On 7 August 2024, Glasgow council served the building with a notice which stipulates that all unstable sections of the building must be demolished by 9 December 2024.

==History==

===Building history===
In November 1929 ABC opened its flagship cinema. The architect who designed the building was named: CJ McNair. As this was to be ABC's flagship cinema it also seated a total of 2,359 people. The cinema was a conversion from an older building. The building was originally built in 1875 as the Diorama. In 1878 it was renamed as the Panorama. 10 years from the building's creation; in 1885 the building was then completely transformed to become Hubners Ice Skating Palace. In 1888 the building was one of the first in Glasgow to have electricity,

The next phase of the building's life was when it was renamed the Hippodrome. The building became the home of the then popular "Hengler's Circus". When the circus was not putting on shows the building was used once again for the purpose of showing films to the public. In 1927 the building reverted into the function it was originally built for, a dance hall. The building consisted of a ground floor car park while the second floor was the main dance hall.

===Cinema===
When the dancehall was renovated in 1929 the building retained the majority of its original architecture. the roof structure, the ground level of the building remained the car park while the dance floor became the stalls of the cinema. The ground level also had a small entrance area that consisted of 2 box-offices. The main entrance of the cinema was reached by the twin staircase; which is still there today, as well as the option of two lifts to use. The actual auditorium; which consisted of seats on ground level and above, with balconies overlooking the stage, seated a total of 2359 people.
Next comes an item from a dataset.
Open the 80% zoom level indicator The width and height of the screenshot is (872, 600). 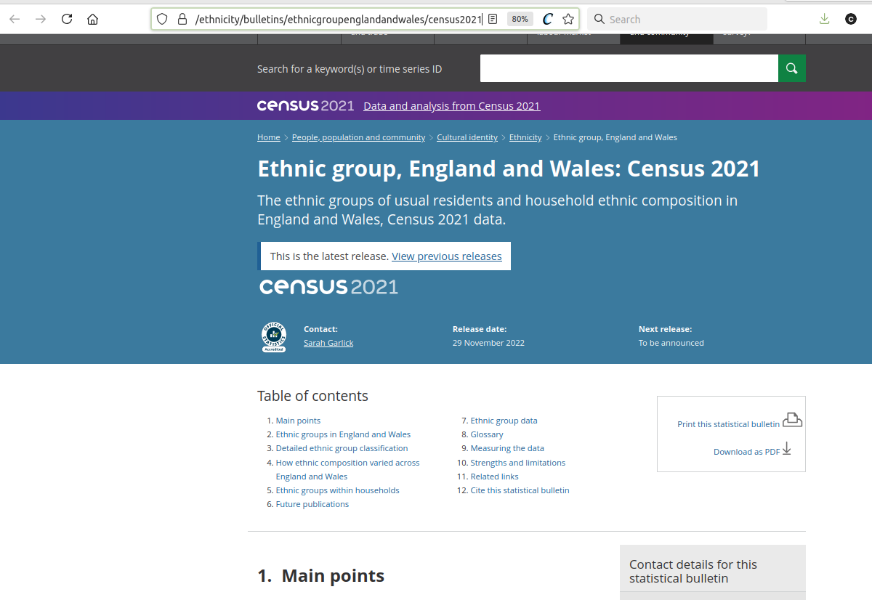click(x=519, y=19)
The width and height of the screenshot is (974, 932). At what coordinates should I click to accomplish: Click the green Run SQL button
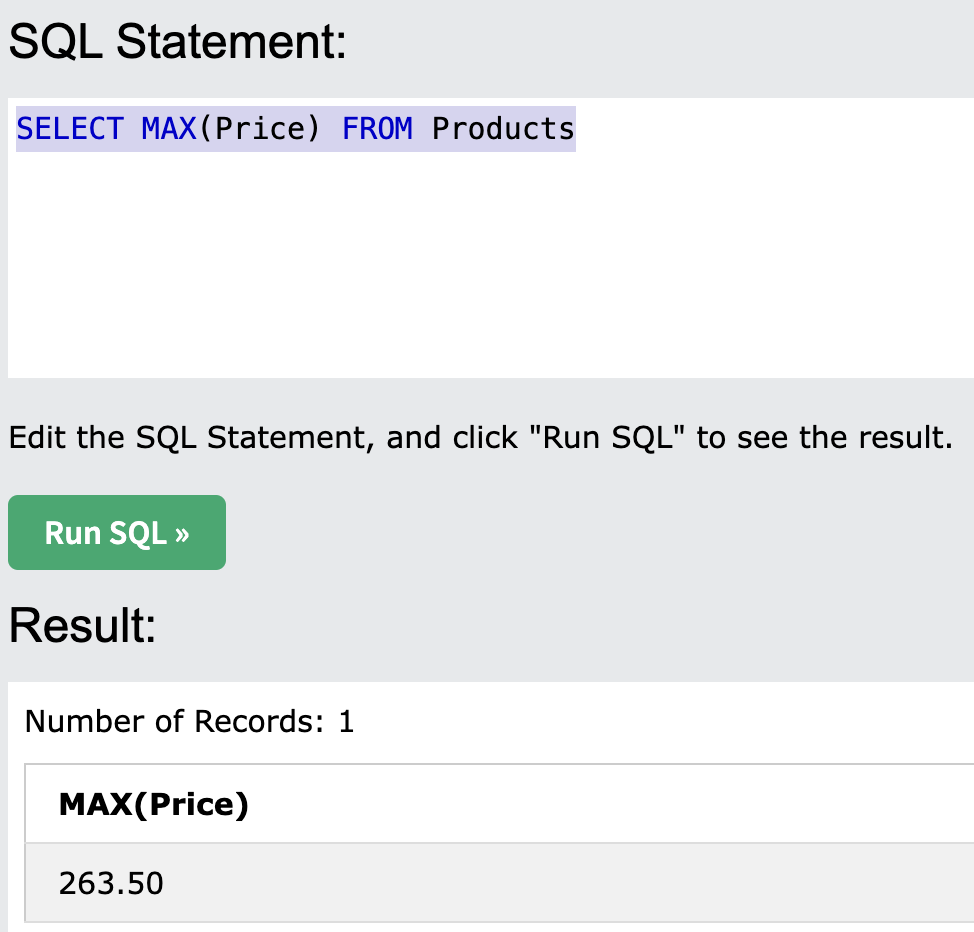tap(117, 533)
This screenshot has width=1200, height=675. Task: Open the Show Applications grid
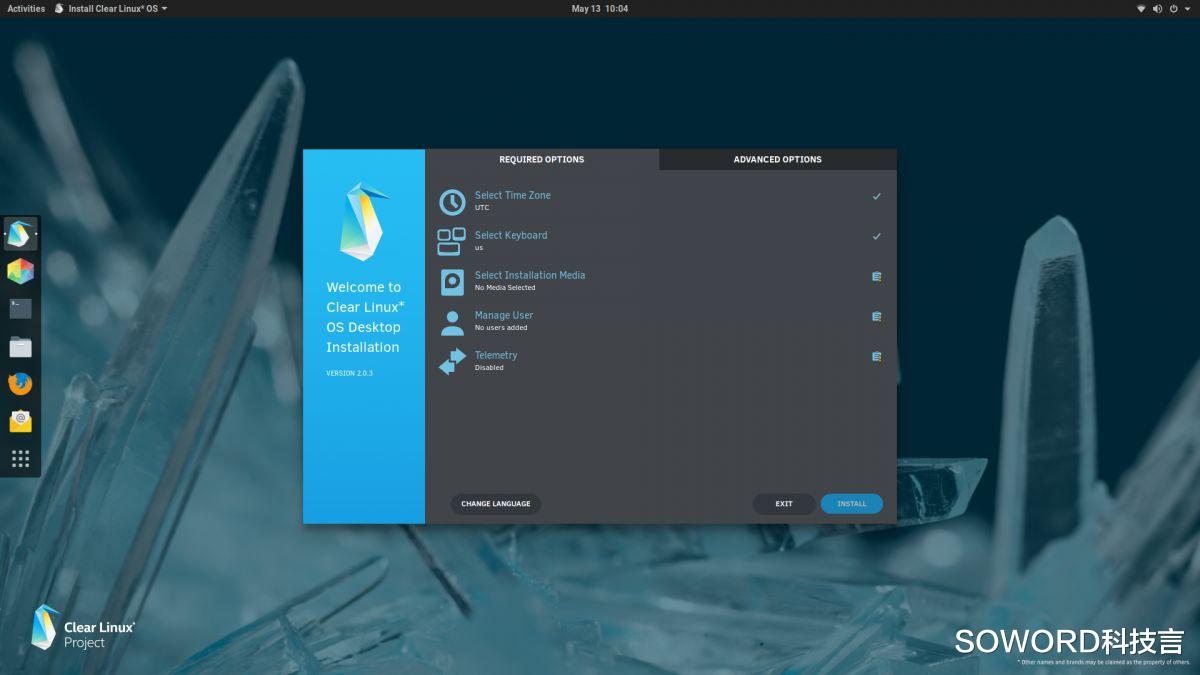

In 1967 the building was renamed to "ABC 1" as there was an extension added onto the building which was named "ABC 2"; The ABC 2 housed a much smaller 922 people. The ABC 2 was the first cinema to open in Scotland since World War II had ended. The building also contained a fully licensed bar.

In 1979 the main building (ABC1) closed to undergo a renovation into a four-screen cinema. Each of these screens seated: 906, 306, 206 and 192 people. The renovated building opened its doors to the public on 13 December 1979. The four-screen building closed on 29 October 1998, while the other building closed on 12 October 1999.

===Music venue===
David McBride from Regular Music spotted a gap in the market for a music venue of this size in Glasgow. A major interior conversion project of the former ABC1 cinema building was started in 2002 and then in 2005 the fit-out was completed. In 2009, the Academy Music Group took a majority stake in the venue, rebranding it the O2 ABC.

===Events===
The building hosted regular events in the form of live music performances and nightclub parties. O2 ABC Glasgow turned into a nightclub venue for three events during the week names; Jellybaby, Propaganda and Love Music.

===Damage===

The building was extensively damaged by fire over the night of 15–16 June 2018. The fire spread from the adjacent Glasgow School of Art. A building warrant application was made to Glasgow City Council in February 2019 for demolishing the entire building.

==Venue structure==
The building comprised two venues, ABC1 and ABC2, and five bars; ABC1, ABC2, The Red Room, The Pod Bar, and The Polar Bar.